GIVEN TEXT —
Cornelis Loots (1764-1834) wrote a considerable number of poems about national heroes from the past.[27] He used history as a means to criticise French rule, for example in De Batavieren, ten tyde van Cajus Julius Cezar, wegens het hen voorgeslagen staatsverbond der Romeinen (The Batavian people, during the reign of Gaius Julius Caesar, and the proposed alliance of the Romans, 1805, reprinted in 1813). He compared the oppression of the Romans with the destructive behaviour of the French. They claimed to be peaceful yet enslaved other nations. He also published anti-French poems about the heroic national past in the weekly newspaper De ster (The star, 1806). This periodical was filled with anti-French propaganda, and contained many negative references to Napoleon Bonaparte. Loots was nearly imprisoned for his contributions, but the French authorities decided only to arrest the publisher of the newspaper.[28]

Loots’s most influential poem was De Hollandsche taal (The Dutch language). He recited this poem in several literary societies towards the end of 1810 but did not publish it until 1814, probably because it contained too many anti-French elements. This work celebrates the Dutch language, which Loots considered to be the soul of the nation. The tone gradually becomes more and more intense and reaches a climax when he encourages his fellow poets, Helmers, Kinker and Tollens, to cry their battle cries out loud:

Come on, Dutch sons! Come on, heroes!
Girded with arms of intelligence;
You, who, in the field of literature,
Never surrendered to stronger enemies:
O, Helmers! Kinker! Come on, o choirs
Of bards! Shout your battle cries out loud!

TASKS —
1. List the fellow poets whom Loots encourages by name in De Hollandsche taal, according to the passage on Cornelis Loots.
2. According to the passage on Cornelis Loots, in what year did he publish De Hollandsche taal?

SUPPLIED ENTRIES —
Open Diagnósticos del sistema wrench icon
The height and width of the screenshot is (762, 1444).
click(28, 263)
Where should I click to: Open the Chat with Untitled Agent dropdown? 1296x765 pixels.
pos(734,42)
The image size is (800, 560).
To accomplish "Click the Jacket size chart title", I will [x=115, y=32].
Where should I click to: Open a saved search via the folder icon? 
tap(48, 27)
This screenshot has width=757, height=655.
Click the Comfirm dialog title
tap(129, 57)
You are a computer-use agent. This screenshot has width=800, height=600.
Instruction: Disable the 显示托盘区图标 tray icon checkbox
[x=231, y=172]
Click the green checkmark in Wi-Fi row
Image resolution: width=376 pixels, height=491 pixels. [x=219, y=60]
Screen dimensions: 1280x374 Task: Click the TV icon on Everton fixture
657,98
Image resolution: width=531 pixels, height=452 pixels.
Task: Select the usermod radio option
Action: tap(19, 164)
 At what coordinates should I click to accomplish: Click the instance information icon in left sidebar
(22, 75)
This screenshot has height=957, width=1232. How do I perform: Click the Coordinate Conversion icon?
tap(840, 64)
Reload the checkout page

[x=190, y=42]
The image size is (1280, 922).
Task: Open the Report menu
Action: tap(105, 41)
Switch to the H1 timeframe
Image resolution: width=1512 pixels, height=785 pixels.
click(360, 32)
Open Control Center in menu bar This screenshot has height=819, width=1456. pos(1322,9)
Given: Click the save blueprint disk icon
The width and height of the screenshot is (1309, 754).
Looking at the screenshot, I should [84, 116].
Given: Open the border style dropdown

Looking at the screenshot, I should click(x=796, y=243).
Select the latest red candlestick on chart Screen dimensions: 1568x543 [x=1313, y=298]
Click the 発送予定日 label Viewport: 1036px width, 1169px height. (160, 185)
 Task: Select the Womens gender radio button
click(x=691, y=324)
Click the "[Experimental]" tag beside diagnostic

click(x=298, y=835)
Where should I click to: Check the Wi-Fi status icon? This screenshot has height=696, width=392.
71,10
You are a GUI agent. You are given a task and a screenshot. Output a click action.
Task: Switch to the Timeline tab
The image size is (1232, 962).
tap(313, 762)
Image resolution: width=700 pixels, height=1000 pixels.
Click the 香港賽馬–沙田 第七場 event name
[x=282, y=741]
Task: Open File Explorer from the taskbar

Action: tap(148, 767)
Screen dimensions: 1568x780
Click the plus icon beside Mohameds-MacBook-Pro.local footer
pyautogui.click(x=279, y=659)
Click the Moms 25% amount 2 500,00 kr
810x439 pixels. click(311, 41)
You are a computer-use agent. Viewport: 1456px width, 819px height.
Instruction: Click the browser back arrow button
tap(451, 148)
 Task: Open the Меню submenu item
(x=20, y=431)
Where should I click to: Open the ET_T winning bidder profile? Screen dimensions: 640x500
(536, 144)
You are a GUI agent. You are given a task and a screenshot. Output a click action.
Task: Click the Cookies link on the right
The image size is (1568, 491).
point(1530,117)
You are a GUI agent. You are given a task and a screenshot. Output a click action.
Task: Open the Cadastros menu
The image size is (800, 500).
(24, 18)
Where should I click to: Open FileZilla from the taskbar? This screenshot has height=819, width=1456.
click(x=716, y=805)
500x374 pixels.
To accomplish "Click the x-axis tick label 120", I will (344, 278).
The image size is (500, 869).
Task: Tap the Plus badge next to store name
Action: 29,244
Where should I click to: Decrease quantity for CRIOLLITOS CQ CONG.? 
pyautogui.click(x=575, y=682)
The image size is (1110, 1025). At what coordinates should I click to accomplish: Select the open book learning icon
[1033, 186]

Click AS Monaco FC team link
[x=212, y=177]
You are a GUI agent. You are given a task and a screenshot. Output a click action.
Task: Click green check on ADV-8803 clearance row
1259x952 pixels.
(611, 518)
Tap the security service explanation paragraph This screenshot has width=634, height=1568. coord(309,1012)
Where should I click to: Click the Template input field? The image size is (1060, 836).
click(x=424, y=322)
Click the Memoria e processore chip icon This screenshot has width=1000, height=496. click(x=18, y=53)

ANSWERS PER TASK —
1. Helmers, Kinker, Tollens

2. 1814